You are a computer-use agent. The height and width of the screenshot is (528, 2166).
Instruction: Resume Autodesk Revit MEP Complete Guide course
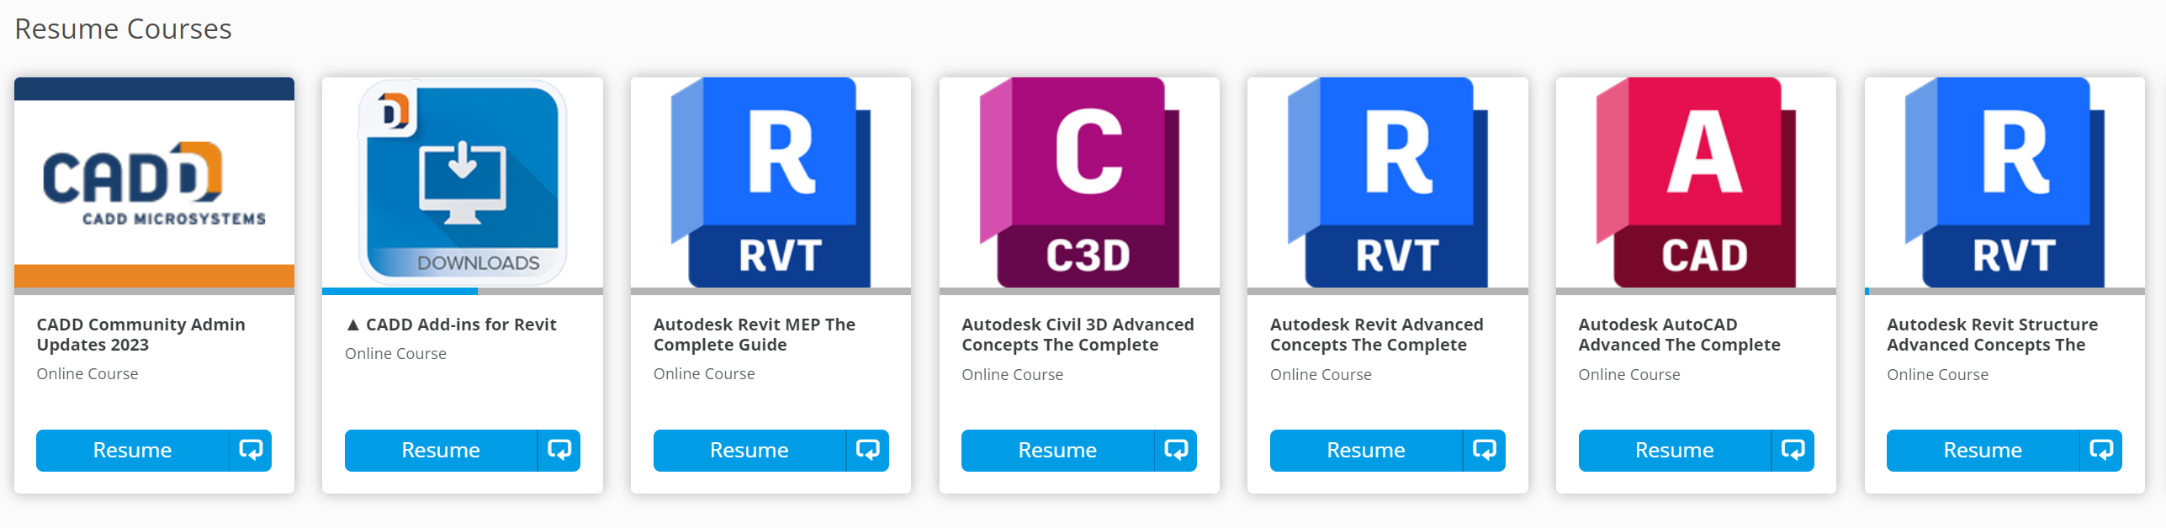tap(749, 450)
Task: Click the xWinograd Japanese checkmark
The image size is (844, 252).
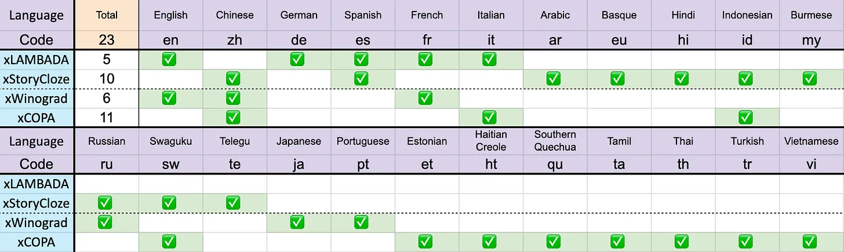Action: point(297,222)
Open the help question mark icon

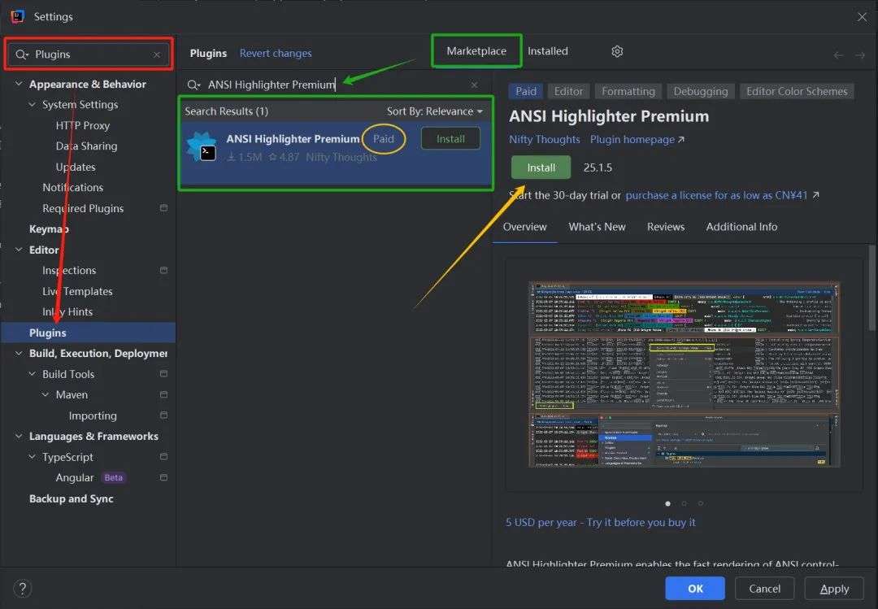coord(23,589)
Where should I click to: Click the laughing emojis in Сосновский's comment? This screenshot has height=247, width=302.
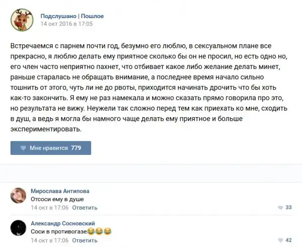[x=99, y=231]
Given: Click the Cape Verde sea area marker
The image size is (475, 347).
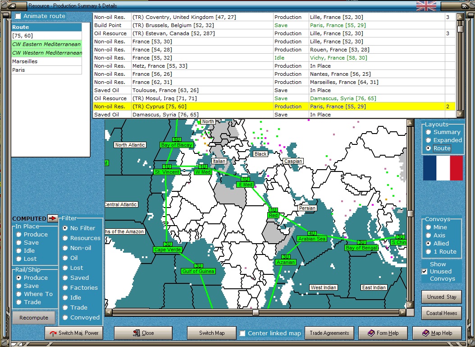Looking at the screenshot, I should tap(167, 250).
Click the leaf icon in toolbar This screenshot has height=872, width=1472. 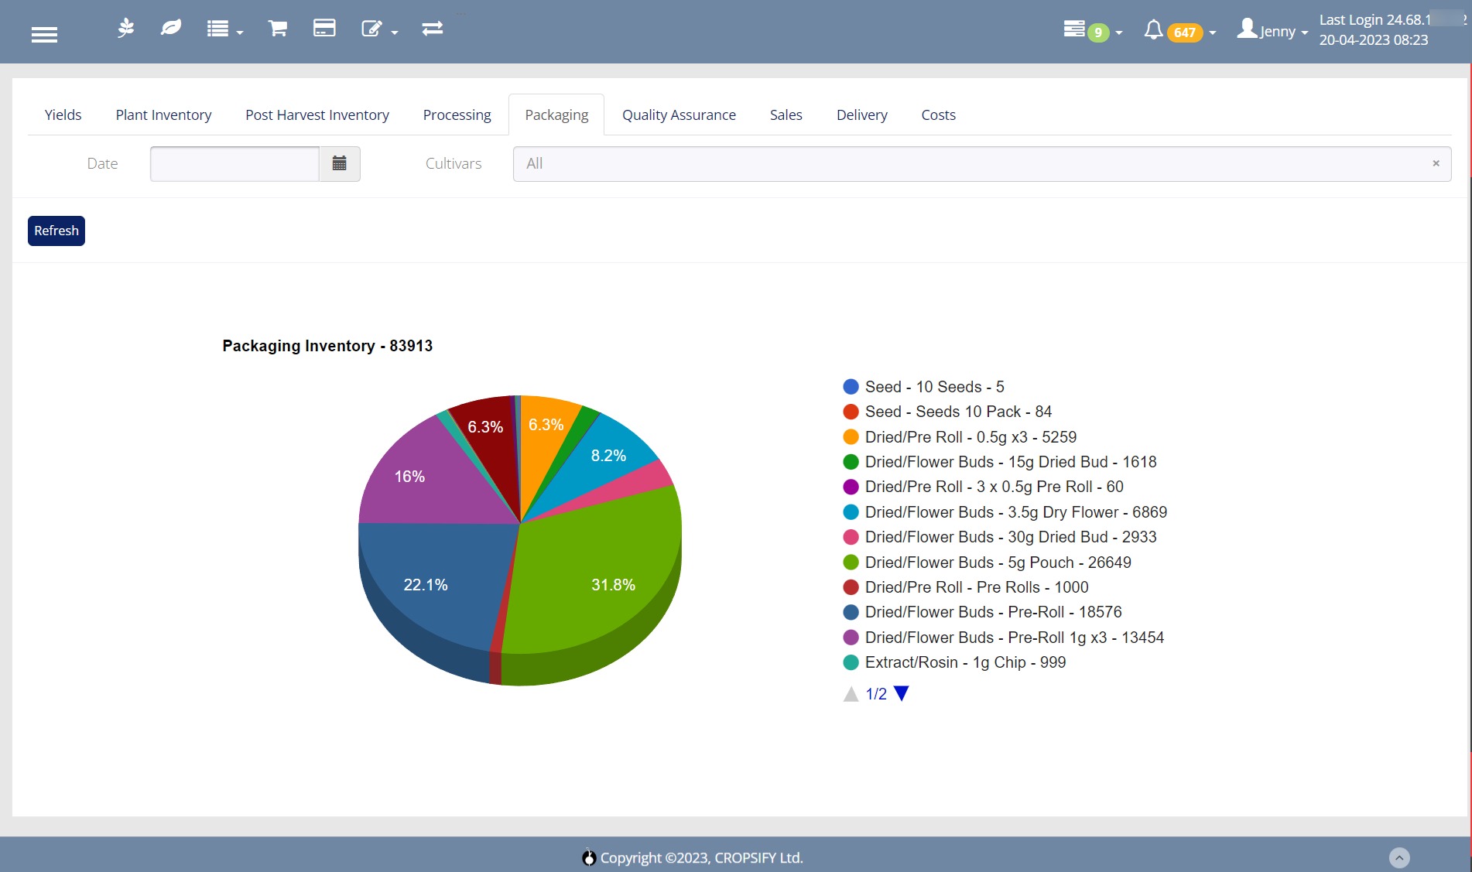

* _Given request_
Write out every one of the rows above verbatim, omitting the pictures.

* _Reply_
You are a computer-use agent. The height and width of the screenshot is (528, 2166).
Instruction: Resume Autodesk Revit MEP Complete Guide course
tap(749, 450)
Task: Click the xWinograd Japanese checkmark
The image size is (844, 252).
Action: point(297,222)
Open the help question mark icon

coord(23,589)
Where should I click to: Click the laughing emojis in Сосновский's comment? This screenshot has height=247, width=302.
[x=99, y=231]
Given: Click the Cape Verde sea area marker
The image size is (475, 347).
Looking at the screenshot, I should tap(167, 250).
Click the leaf icon in toolbar This screenshot has height=872, width=1472. 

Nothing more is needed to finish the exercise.